SAY NO TO WELFARE CUTSThere is an auction taking place on the size of the welfare cuts to be imposed in the next 5 years. The Tories are arguing for £30bn cuts in the first 2 years to 2017-8 via no tax rises, £12bn in welfare cuts, £5bn in extra corporate tax evasion revenues, and bigger departmental cuts (up to £17bn). The LibDems accept the overall £30bn target set by the Tories, but propose to reach it by £6bn in higher taxes, £6bn by clamping down on corporate tax evasion, £12bn in departmental cuts, and £3.5bn in welfare cuts. The Labour party has not explained in detail how it would reach its target of eliminating the structural deficit by 2019-20, though the cuts would be less than under the Tories and confined to current expenditure, not capital expenditure. Nobody is saying that there should be no welfare cuts in the next 5 years. But they should be, for several strong reasons.

First, it is iniquitous to impose on the poorest and most vulnerable sections of society – namely the 13.5m people living in households below the official poverty line (60% of median incomes) – huge further burdens when they are already living so precariously on the edge of the abyss, and especially when they had no responsibility whatever for the financial crash which is allegedly the cause behind this whole decade of austerity. Second, it is egregiously harsh to concentrate further savings heavily on welfare cuts when no tax increases are being imposed at all, letting the richest completely off the hook.

Third, there is no a big song and dance about where exactly Osborne’s further £12bn welfare cuts are going to come from, and with good reason. Leaving aside the £93bn devoted to pensions and pension credit which Osborne has said he won’t touch, how then will he chop £12bn off the remaining £74bn of the UK’s total welfare bill? Housing allowances cost £18bn and have been rising fast, but that’s because far too few houses are being built and anyway the benefit goes entirely to private landlords; excluding young people from the allowance, as is mooted, will not save anything remotely near £12bn. Both DLA and ESA pay out £13bn a year, but to disabled people and those with long-term illnesses, and the government’s callous attempts to cut their numbers drastically by Atos declaring them fit for work has already run into the sands. So what is left? JSA, the government’s favourite target, only accounts for £3.6bn, and at £72.40 a week this unemployment benefit is already almost the lowest in Europe and so meagre that it’s difficult to survive on.

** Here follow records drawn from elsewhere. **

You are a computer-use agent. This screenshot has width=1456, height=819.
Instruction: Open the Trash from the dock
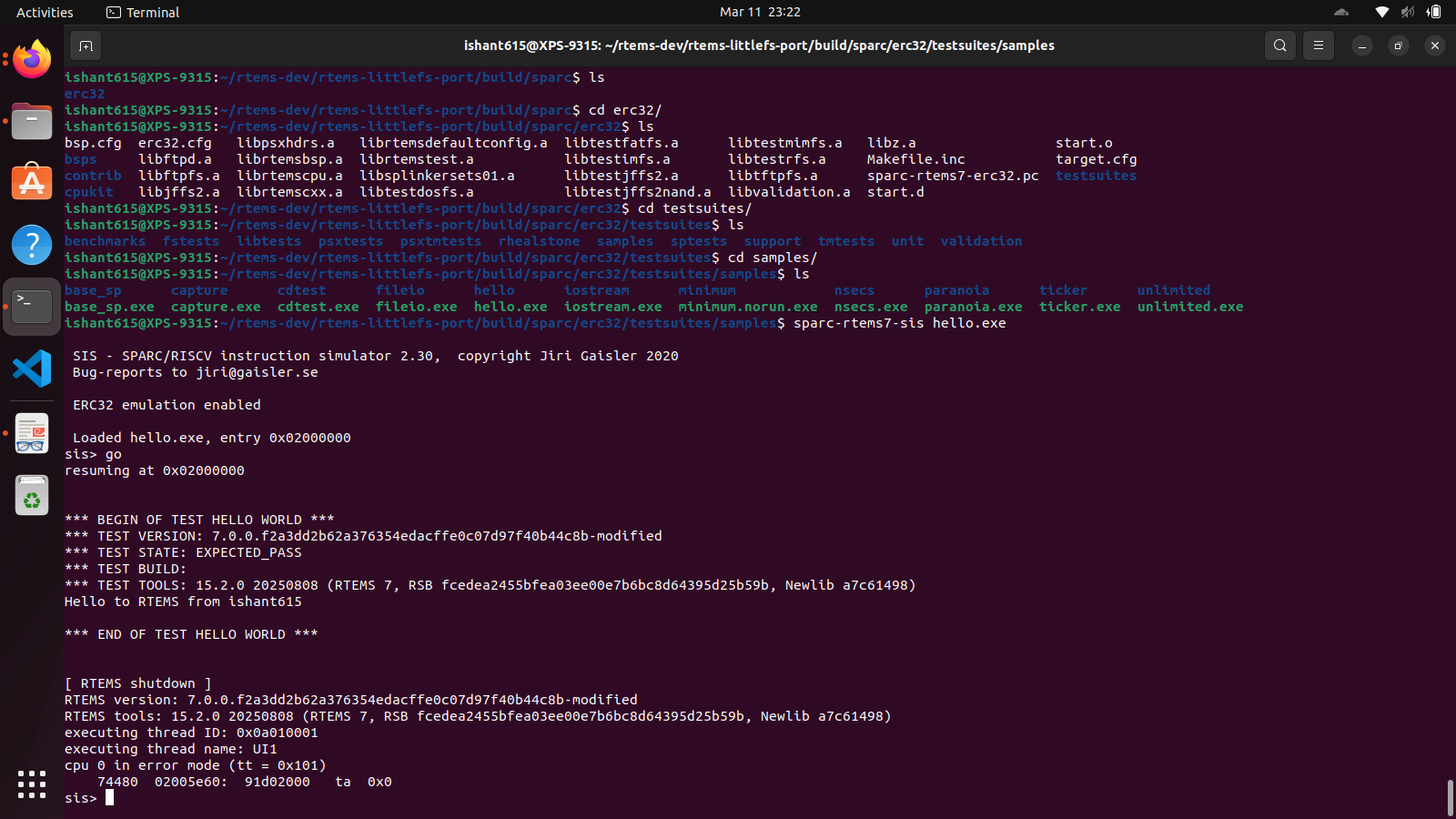(32, 496)
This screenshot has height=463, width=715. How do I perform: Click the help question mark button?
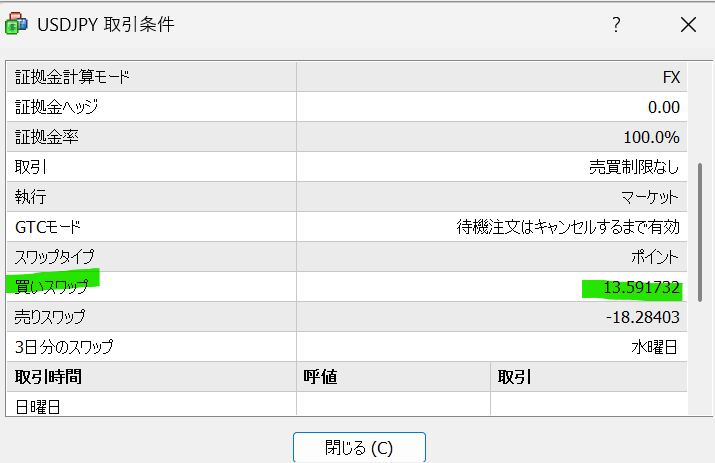616,25
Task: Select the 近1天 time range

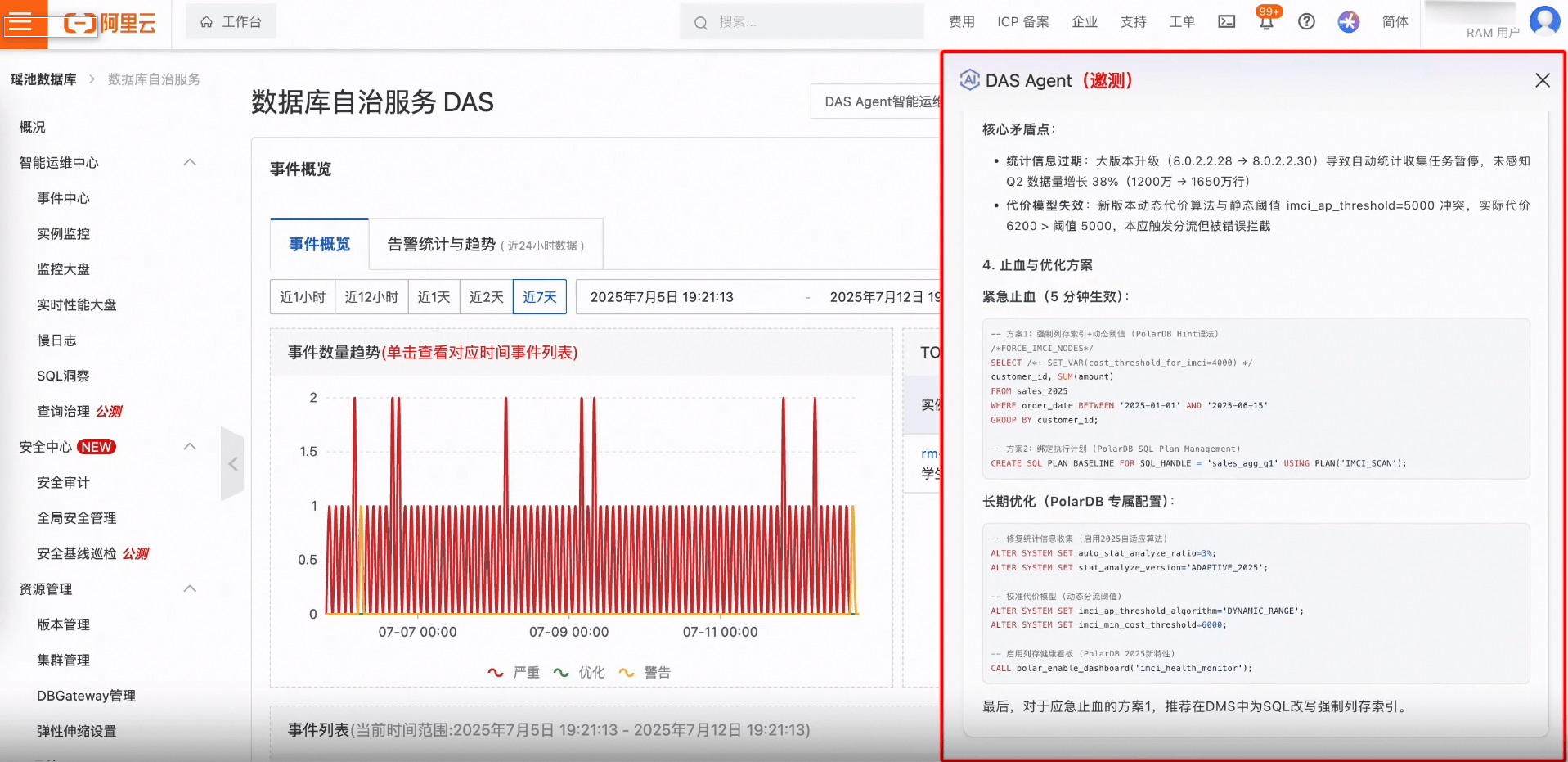Action: pyautogui.click(x=434, y=297)
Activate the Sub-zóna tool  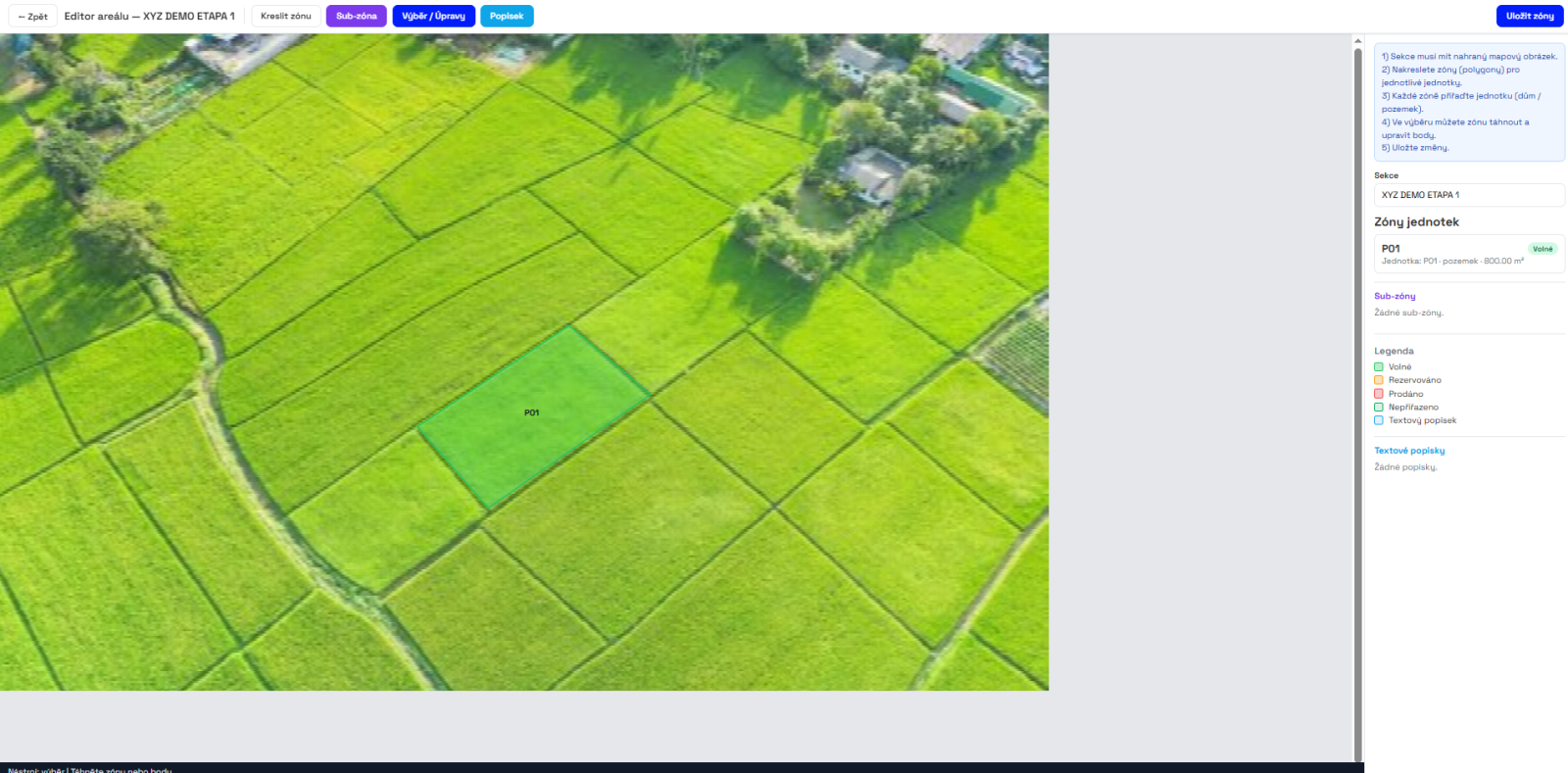(356, 17)
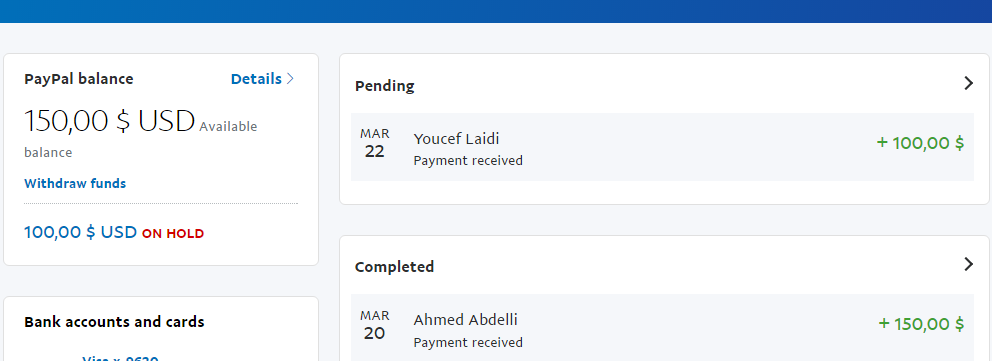Click the Bank accounts and cards heading
The width and height of the screenshot is (992, 361).
(114, 322)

Nobody, but nobody, is saying, not just that further major welfare cuts won’t work, but rather that it’s the wrong policy. Contracting the economy further, and at such a huge human price, is self-defeating. It won’t even begin to make any significant contribution to cutting a deficit still stuck at £92bn. The real way, the only way, to escape this endless recession is to break with further cuts and grow the economy though public investment to kickstart sustainable growth, raise household incomes, increase government tax receipts, and pay down the deficit much faster

12 Comments

  1. Robert says:

    After reading and hearing what Reeves said, I finally took my my pen well my key board and stopped my political levy going to labour.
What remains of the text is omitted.